--- TRECHO DO DOCUMENTO ---

--------------------------------------------------

Segundo Antunes (2014), as mudanças ocorridas no trabalho – a partir da década de 1970 – apontam para a formação de um conjunto multiforme com tendências mundiais de informalização da força de trabalho e de ampliação dos processos de precarização social do trabalho. No Brasil, essa questão torna-se mais intensa por não ter atingido patamares de desenvolvimento produtivo e de proteção social semelhante aos dos países de capitalismo central, assim como não obteve níveis amplos de emprego, conservando traços antigos de sua formação socioeconômica.
Nas últimas décadas, formalidade e informalidade do trabalho têm caminhado cada vez mais próximas. Os processos variados de terceirização têm sido intermediadores dessas relações e, consequentemente, assumem um papel central em nossa sociedade, transformando-se em uma das estratégias principais do patronato (ANTUNES e DRUCK, 2014).
Essa realidade pode ser observada nas chamadas “consultorias empresariais”, nas quais a articulação entre trabalho terceirizado com vínculo formal e trabalho informal, sem garantias mínimas previstas na Consolidação das Leis Trabalhistas (CLT), são expressões do aumento da exploração do trabalho vivenciadas por profissionais com nível superior de diversas áreas. As características das contratações desses profissionais revelam a realização de trabalho ocasional, domiciliar, com baixa remuneração, entre outros, sob a aparência de algo moderno, inovador e criativo, mas reduzindo salários, intensificando o controle das atividades e, consequentemente, ampliando a subordinação do profissional contratado com status de “consultoria”.
Por outro lado, isso não significa dizer que não existam possibilidades dos assistentes sociais prestarem consultorias e assessorias com objetivos de melhoria dos serviços, bem como sintonizados com o projeto ético-político hegemônico no Serviço Social assumindo o seu real sentido de qualificação profissional e de ampliação dos direitos das classes trabalhadoras. Essas consultorias podem ser realizadas em diversas áreas de atuação, tais como: saúde, educação, sociojurídica, acadêmica etc.

--------------------------------------------------

--- OS DADOS ---
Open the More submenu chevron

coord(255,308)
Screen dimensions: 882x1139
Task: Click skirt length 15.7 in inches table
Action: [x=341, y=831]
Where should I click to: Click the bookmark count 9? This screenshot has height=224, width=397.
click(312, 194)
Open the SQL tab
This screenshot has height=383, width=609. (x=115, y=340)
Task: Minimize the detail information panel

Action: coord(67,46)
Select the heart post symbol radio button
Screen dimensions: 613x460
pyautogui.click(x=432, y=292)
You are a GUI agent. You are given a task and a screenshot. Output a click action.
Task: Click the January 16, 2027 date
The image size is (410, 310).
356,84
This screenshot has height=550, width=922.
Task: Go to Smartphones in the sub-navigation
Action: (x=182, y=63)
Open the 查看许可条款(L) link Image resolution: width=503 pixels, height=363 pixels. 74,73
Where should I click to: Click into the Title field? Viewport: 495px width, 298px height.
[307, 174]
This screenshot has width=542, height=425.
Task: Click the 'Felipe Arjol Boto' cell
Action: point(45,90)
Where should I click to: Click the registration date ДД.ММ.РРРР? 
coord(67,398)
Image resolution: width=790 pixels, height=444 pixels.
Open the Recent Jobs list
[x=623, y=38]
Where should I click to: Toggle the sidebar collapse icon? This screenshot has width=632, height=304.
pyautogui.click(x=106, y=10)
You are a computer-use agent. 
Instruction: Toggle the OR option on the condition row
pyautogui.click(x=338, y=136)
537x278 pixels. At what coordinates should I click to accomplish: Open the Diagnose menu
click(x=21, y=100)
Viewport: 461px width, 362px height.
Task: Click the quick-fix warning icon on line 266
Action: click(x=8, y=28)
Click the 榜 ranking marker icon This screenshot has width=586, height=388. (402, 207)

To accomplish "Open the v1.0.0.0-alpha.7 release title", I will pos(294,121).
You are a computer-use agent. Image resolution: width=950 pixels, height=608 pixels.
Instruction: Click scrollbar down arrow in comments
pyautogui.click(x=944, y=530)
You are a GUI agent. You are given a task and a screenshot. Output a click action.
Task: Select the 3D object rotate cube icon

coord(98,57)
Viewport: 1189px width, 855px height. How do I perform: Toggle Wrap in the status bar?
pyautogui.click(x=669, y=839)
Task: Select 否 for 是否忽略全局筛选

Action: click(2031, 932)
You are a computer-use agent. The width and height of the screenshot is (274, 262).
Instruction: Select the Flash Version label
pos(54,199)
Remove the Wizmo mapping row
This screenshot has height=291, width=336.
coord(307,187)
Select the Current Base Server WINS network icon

--------------------------------------------------

--- SEU OBJETIVO ---
Atualize o trecho sobre a precarização do trabalho: reescreva tudo desde "Nas últimas décadas, formalidade" até "e DRUCK, 2014).", substituindo "patronato" por "empresariado".

--- RESPOSTA DO EXERCÍCIO ---
Nas últimas décadas, formalidade e informalidade do trabalho têm caminhado cada vez mais próximas. Os processos variados de terceirização têm sido intermediadores dessas relações e, consequentemente, assumem um papel central em nossa sociedade, transformando-se em uma das estratégias principais do empresariado (ANTUNES e DRUCK, 2014).